Assignment
When you find the word "checkbox" in a line of the entries, please copy the whole line.

Information supplied: Begin

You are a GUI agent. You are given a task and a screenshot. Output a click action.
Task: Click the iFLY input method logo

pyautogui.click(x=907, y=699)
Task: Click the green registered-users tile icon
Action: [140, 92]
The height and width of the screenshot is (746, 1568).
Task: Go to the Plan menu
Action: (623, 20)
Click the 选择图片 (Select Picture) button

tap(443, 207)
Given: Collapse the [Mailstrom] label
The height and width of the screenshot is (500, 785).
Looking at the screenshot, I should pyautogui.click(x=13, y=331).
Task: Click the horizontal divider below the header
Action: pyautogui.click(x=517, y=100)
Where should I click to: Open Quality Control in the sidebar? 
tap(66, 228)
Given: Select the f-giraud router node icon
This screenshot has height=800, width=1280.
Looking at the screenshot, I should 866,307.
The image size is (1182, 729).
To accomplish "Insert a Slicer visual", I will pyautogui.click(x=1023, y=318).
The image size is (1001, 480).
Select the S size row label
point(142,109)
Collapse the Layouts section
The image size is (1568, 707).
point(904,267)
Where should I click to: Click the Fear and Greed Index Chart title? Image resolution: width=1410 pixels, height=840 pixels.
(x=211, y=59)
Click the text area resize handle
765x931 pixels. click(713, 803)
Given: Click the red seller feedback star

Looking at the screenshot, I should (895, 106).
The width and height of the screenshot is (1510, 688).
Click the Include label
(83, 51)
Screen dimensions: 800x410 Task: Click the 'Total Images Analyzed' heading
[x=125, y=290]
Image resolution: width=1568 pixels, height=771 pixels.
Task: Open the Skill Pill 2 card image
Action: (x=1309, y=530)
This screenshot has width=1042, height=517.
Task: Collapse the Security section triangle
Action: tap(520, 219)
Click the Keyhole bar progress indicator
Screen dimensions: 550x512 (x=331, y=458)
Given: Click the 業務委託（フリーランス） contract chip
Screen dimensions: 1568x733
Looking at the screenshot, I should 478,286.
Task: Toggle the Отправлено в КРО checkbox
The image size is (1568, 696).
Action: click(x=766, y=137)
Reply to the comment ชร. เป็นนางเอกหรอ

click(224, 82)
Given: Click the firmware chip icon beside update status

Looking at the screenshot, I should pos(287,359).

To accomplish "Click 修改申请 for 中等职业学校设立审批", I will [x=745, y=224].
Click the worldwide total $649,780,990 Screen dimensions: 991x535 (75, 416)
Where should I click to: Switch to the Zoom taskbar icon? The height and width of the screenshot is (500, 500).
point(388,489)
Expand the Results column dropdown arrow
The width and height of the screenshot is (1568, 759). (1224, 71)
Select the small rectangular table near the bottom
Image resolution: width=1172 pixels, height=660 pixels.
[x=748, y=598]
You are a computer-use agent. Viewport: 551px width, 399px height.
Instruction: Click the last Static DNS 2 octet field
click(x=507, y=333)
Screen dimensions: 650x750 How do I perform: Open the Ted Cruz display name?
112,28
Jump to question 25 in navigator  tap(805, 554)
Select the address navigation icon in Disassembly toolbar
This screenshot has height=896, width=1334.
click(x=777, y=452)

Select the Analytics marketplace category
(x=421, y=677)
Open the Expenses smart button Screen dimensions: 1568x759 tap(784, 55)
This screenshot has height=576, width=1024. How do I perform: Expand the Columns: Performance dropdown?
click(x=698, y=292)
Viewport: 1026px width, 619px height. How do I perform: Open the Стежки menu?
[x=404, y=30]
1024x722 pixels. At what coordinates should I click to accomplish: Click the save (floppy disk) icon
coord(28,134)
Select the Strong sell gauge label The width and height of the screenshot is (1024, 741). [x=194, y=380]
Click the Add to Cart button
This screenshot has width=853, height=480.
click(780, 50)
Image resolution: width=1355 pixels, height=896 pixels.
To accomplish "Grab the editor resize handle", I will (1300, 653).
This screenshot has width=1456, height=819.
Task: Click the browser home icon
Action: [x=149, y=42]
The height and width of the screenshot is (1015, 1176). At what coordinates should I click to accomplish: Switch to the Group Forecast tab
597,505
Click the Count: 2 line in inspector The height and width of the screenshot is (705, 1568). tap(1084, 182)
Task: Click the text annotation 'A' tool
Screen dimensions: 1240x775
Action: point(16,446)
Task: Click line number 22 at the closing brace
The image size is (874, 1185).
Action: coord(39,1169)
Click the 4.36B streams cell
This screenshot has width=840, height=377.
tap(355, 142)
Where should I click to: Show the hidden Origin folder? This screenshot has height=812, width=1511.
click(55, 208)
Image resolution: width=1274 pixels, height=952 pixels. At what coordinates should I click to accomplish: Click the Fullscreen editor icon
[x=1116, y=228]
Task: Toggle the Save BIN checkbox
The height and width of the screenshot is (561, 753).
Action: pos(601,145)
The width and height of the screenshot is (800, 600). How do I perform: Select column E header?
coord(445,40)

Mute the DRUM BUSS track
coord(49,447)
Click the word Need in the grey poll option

Information supplied: End

Answer section
Task: Toggle the Отправлено в КРО checkbox
Task: Toggle the Save BIN checkbox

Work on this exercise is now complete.